The Conversation that Saved My Ministry

I was discouraged and defeated. I had moved to Scranton, Pennsylvania, to help launch a gospel-centered church, but I had no idea what a spiritually stony place Scranton would prove to be.

There was a cultural malaise that enveloped the region. It had once been the epicenter of the old Northeastern coal belt, but its boom days were long ago over. In fact, you could argue that the American dream had died in 1950 in Scranton. People in this rusting mountain city felt like they had been failed: the schools had failed them, politicians had failed them, corporations had failed them and so had the church.

The city had been built on top of the deep coal mines where everyone worked, and when the mines were abandoned, not only did everyone lose their job, but everyone’s property was at risk. Quite often the earth would open up and a parking lot or a backyard or someone’s house would disappear into the great, bottomless void that was once the mines.
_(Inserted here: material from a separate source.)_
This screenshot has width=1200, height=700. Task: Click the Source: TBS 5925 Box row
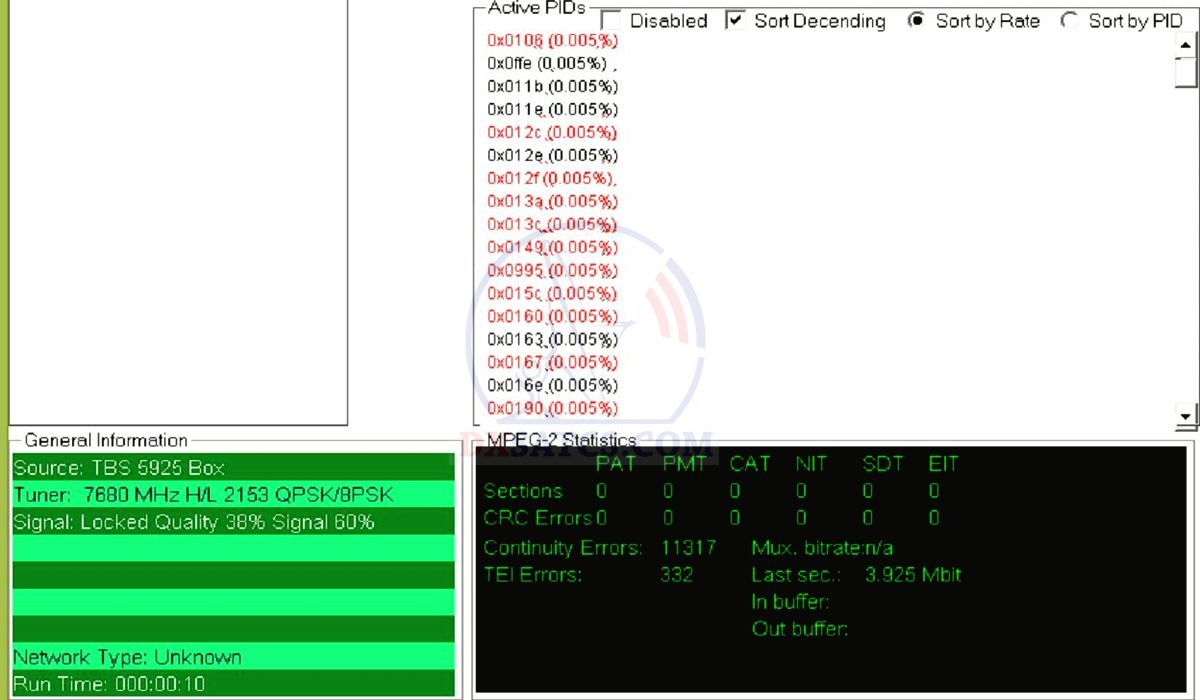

The precarious physical state of the city defined its psychology. People in Scranton no longer believed that anything good could happen there, and they also didn’t believe that anyone cared. As a student in Philadelphia, long before our move, I heard regular jokes about Scranton, like, “You know who ran for mayor of Scranton? No one…and he won!”

DIFFICULTY AND IMMATURITY

I was 27 years old, full of energy and expectation, in one of the toughest places in the United States to plant a church. When we moved, I had no idea what I would face, but it didn’t take long for the reality to set in.

We were a little struggling group of believers, trying to be a light in a city that was hurt, depressed and cynical. The families we sought to serve struggled relationally and financially. There was one period of time when the unemployment figure in Scranton was 17 percent!

Sure, there were good things that happened. We were able to form a little community of love and provide a safe haven for people who had been hurt by the church. We started a Christian school as an alternative to the broken city schools. But ministry in Scranton was burdensome, and I was unseasoned, proud and immature.

I was an honors graduate from seminary. I had won a variety of student awards, and I left seminary thinking I was ready to take on the unbelieving world. But as a young and inexperienced pastor, I wasn’t ready for ministry, and my immaturity was quickly exposed. On occasion, I look back at my early sermons in Scranton, and whenever I do, I want to send a letter of apology to all the poor people who had to sit through them. I once preached a sermon on pride, and I thought it was the best sermon ever preached on the topic (an assessment that ironically lacked humility!).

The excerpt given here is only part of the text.